Mitch pulled back and scrambled to his feet, but Alice put her arms about the dog’s ribcage and held on while Emmet took his head in his hands again and circled his thumb round the eye’s inner corner. He pressed the balloon of flesh down into the orbital socket, closing his own eyes, the better to sense the lump beneath the dog’s trembling underlid. He could feel it flatten and go, as though the air had been let out of it, and when he released Mitch for a look, the dog blinked, clear and aggrieved. Then he blinked again. Mitch braced his front legs and turned his head from side to side. Then he shook himself, with violent precision, from top to tail. He lolloped off to his rag bed in the corner, where he turned and turned, and lay down. Then he was up again, pouncing on a cushion as if it was a small animal that had moved.
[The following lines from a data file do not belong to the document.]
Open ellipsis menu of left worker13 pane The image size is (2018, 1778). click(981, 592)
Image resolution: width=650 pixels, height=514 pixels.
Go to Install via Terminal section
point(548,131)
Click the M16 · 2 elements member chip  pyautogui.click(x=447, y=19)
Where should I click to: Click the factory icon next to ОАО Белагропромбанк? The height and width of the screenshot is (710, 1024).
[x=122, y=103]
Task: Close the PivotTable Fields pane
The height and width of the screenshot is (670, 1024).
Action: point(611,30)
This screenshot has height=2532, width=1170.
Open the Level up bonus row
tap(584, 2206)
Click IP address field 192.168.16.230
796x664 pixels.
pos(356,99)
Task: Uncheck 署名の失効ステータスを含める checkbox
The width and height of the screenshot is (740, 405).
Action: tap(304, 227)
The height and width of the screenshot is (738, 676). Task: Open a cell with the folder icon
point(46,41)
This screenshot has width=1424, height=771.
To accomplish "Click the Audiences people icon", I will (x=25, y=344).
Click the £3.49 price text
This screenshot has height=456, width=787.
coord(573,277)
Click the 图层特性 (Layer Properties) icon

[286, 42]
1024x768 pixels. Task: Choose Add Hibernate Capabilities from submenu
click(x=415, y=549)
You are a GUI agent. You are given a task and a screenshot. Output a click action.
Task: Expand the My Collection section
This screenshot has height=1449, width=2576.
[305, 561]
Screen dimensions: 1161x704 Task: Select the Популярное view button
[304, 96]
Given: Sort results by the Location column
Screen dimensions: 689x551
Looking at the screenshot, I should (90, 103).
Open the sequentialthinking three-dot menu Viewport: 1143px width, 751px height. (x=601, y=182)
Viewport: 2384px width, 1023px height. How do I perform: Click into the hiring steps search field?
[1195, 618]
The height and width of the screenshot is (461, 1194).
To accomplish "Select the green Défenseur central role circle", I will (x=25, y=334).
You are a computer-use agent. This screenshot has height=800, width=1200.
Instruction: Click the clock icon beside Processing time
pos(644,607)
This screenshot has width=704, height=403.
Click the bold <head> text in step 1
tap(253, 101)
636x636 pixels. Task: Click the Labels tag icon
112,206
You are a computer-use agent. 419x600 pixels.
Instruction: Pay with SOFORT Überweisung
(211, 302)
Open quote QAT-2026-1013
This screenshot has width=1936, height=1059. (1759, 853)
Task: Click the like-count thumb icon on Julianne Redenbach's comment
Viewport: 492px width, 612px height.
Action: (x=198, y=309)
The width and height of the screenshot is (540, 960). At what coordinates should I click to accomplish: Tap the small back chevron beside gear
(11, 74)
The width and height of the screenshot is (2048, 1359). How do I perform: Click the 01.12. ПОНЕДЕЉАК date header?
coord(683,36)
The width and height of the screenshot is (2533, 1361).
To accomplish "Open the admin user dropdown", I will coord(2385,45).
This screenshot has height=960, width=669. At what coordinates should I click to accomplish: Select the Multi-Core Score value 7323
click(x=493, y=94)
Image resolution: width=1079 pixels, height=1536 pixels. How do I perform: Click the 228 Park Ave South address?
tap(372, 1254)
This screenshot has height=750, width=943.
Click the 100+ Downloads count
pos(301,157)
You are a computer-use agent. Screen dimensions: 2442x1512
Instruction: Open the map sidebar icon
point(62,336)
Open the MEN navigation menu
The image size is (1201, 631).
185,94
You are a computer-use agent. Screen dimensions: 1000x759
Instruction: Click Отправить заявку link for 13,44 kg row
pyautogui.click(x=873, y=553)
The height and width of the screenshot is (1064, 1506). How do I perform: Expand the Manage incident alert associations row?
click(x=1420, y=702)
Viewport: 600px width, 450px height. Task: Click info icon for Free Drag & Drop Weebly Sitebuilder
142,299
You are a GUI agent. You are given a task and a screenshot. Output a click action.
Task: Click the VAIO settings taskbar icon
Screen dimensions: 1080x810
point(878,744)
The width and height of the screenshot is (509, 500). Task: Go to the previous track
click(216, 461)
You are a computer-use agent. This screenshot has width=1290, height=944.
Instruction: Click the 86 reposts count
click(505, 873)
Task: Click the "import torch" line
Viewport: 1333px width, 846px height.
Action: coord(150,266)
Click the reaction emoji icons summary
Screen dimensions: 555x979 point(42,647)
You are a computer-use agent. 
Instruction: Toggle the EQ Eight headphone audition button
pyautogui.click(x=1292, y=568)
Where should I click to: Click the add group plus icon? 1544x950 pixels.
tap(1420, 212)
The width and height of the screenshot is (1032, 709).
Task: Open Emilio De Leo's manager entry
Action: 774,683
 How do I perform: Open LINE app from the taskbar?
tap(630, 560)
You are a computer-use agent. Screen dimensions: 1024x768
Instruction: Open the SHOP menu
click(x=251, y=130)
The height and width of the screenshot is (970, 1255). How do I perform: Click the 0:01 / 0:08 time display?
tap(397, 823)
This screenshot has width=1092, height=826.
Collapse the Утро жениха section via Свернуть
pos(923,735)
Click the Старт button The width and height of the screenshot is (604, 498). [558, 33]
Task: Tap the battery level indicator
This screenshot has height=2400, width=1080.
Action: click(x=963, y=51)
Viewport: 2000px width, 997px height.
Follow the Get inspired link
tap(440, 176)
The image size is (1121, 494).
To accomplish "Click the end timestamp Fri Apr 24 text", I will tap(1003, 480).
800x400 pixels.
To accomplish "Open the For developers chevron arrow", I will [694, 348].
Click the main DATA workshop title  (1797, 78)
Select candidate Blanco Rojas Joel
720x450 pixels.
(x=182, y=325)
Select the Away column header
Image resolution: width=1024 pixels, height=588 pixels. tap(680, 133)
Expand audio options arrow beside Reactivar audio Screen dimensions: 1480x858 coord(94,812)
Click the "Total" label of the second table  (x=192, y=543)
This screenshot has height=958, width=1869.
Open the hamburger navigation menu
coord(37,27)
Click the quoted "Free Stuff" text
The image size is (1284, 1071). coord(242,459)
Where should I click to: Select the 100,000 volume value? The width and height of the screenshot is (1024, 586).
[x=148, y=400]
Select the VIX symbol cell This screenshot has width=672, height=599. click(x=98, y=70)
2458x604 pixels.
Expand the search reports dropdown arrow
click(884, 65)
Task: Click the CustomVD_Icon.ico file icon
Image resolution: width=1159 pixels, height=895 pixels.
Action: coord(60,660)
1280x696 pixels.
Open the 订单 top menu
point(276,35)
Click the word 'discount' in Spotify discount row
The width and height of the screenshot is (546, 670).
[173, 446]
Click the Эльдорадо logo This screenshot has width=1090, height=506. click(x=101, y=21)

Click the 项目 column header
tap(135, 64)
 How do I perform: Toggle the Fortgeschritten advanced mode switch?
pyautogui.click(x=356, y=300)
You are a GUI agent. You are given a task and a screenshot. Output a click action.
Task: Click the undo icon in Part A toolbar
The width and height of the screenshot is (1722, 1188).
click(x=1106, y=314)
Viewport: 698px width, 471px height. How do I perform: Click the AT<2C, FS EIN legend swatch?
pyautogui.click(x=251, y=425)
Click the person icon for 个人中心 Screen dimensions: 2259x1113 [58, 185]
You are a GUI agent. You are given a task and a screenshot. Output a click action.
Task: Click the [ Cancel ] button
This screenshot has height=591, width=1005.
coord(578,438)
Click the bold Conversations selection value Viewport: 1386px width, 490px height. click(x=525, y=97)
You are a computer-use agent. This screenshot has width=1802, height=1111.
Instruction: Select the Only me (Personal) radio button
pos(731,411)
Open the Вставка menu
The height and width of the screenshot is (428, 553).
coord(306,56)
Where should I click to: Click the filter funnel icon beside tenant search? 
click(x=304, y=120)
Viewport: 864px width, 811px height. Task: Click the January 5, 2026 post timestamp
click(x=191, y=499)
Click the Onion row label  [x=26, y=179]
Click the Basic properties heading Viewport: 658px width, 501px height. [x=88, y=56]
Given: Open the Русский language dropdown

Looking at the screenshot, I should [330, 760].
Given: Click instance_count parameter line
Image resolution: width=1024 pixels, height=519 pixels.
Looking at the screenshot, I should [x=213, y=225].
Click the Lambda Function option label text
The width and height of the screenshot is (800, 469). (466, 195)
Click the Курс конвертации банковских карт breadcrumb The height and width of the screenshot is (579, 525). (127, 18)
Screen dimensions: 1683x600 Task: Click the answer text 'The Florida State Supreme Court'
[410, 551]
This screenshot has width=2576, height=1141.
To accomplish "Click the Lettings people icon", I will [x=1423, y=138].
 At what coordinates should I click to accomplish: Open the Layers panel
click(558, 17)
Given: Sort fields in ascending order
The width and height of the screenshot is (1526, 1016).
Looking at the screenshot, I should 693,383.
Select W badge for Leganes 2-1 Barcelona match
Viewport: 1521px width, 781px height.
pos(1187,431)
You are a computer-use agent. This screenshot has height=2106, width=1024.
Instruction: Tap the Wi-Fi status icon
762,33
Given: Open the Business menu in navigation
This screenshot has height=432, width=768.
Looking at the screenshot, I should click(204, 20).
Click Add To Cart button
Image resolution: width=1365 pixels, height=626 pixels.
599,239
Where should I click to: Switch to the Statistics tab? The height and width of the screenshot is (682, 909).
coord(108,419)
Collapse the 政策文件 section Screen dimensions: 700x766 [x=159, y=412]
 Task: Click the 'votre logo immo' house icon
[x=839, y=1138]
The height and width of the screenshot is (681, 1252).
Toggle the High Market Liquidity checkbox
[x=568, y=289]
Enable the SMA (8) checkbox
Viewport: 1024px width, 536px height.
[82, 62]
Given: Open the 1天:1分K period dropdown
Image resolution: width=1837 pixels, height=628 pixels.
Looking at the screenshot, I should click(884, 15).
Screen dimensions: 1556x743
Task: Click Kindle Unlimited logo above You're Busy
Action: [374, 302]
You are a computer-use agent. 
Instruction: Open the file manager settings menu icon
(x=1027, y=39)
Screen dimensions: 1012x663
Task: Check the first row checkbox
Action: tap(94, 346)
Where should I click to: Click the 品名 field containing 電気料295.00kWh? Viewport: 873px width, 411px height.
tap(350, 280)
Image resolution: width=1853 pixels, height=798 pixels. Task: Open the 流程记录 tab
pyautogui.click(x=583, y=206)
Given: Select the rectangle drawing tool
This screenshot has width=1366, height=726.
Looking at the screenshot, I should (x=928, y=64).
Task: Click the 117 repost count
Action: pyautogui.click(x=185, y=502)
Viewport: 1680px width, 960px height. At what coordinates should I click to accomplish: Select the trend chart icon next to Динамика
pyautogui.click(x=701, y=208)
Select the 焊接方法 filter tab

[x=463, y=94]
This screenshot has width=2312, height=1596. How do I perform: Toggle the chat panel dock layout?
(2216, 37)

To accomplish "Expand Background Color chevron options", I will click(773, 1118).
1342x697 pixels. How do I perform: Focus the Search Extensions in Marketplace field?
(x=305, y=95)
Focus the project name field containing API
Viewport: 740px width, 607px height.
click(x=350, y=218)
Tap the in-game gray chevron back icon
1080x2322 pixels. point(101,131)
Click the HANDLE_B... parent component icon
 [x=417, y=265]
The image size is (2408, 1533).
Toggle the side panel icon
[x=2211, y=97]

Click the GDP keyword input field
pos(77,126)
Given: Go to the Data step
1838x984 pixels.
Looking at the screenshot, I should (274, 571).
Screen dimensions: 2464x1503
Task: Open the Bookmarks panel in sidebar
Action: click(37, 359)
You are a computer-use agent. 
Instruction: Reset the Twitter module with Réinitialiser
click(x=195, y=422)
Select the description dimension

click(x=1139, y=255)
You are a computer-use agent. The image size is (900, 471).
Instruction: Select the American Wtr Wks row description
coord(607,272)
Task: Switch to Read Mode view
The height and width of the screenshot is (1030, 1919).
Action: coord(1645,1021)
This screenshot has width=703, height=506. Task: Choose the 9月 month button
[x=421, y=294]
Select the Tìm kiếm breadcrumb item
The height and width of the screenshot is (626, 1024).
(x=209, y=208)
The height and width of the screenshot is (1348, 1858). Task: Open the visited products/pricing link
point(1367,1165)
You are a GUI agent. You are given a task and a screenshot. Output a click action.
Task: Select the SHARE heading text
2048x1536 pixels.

‘It might pop out again tomorrow,’ said Emmet. ‘In which case, we do it again, apparently.’

‘Good trick.’

He was a shallow creature, really — just in it for the sex, Emmet thought, as he looked at Alice’s face made hazy by delight.

‘Nutella?’ he said.

In the middle of December, Alice went home. She left like a schoolgirl, with folders of notes for head office and an implausible, chunky-knit, black and white scarf.

Emmet tried to imagine her wearing something so uncomfortable and hot. He saw her in a kitchen filled with unlikely daffodils; the mad mother, the two brothers ‘who never said much’. The colonial house was empty of tat. Alice had brought it all back with her; the mud-cloth hangings, the Dogon masks; it was all sitting in a suitcase on that seventies lino in Newcastle, smelling of camel shit. Emmet went around the stripped-down rooms like a visitor, and did not know where to sit. Ibrahim, too, was more serious now they were alone: dutiful and male, he acted as though they had an understanding. Which they had, sort of. The dog stayed outside, for a start.